Steps towards more comprehensive cancer dependency maps
A new study published today in Nature Communications and led by Francesco Iorio (Group Leader at the Research Centre for Computational Biology of Human Technopole) describes an unprecedented large integrative database of cancer dependencies.
Cancer dependencies are genes that are selectively essential to the survival of cancer cells, and whose study should be prioritised for the development of new oncology therapeutic targets.
A joint collaborative endeavour aiming to assemble a map of all cancer dependencies has been recently initiated jointly by the Wellcome Sanger Institute of Cambridge (UK) and the Broad Institute of Harvar and MIT (Boston). In January 2021, a call to action addressed to other research institutes and funding entities was published in Nature. Human Technopole has been the first Italian institute to answer this call, with a focus on brain cancers and computational methods.
A paper published within the Cancer Dependency Map collaboration in 2019 showed how cancer dependencies datasets generated independently by the Broad and Sanger institutes (through the CRISPR-Cas9 genome editing technology) yield consistent and reproducible results, despite significant differences in the underlying experimental pipelines. The study published today takes an important step further showing how newer and larger releases of the same datasets can be integrated to create more comprehensive maps of cancer dependencies, thus allowing a better representation of the huge variety of human cancers and providing increased numerical power for a number of novel analyses.

→ **What to work on**
Please summarize the article on cancer dependency maps in two sentences.

→ **Material provided**
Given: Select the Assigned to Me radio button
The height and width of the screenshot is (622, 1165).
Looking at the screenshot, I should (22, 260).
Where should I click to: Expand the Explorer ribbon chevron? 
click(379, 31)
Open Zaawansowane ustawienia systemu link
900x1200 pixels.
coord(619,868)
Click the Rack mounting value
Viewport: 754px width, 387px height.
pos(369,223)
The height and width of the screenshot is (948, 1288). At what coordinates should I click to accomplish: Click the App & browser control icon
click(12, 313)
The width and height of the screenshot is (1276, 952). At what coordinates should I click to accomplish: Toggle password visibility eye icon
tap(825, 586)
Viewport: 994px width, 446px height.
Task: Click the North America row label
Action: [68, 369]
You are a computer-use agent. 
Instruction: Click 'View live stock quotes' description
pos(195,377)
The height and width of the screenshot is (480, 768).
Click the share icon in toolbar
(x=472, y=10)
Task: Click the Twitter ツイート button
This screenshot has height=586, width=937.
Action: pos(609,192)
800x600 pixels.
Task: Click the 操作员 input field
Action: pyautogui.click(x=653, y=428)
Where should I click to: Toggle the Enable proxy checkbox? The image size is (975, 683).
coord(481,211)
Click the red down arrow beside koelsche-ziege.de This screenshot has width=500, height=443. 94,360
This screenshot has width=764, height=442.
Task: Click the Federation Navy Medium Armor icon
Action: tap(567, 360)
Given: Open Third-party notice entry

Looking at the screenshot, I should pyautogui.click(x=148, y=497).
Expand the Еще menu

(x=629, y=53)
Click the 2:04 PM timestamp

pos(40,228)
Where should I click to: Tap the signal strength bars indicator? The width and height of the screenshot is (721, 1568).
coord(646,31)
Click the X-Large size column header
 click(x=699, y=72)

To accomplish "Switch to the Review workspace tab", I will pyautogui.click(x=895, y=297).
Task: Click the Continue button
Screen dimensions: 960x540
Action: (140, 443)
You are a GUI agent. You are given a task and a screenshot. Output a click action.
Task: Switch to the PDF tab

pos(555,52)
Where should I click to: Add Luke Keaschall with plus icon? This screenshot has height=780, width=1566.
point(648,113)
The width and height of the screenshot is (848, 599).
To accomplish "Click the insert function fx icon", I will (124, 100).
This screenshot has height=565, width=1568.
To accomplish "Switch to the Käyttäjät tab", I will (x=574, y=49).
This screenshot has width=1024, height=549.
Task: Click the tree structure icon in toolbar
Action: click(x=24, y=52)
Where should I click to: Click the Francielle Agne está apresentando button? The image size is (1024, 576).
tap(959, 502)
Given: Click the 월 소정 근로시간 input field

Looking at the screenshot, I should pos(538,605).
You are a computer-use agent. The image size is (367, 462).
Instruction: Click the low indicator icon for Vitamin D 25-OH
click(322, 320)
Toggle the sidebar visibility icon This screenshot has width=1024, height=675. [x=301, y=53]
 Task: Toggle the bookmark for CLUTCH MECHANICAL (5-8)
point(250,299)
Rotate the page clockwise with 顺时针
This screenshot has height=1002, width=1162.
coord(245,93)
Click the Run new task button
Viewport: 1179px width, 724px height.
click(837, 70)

→ **Answer box**
A study in Nature Communications led by Francesco Iorio of Human Technopole describes a large integrative database of cancer dependencies, which are genes selectively essential to the survival of cancer cells. It shows that newer and larger releases of the CRISPR-Cas9 datasets generated independently by the Broad and Sanger institutes can be integrated into more comprehensive cancer dependency maps, better representing the variety of human cancers and increasing numerical power for novel analyses.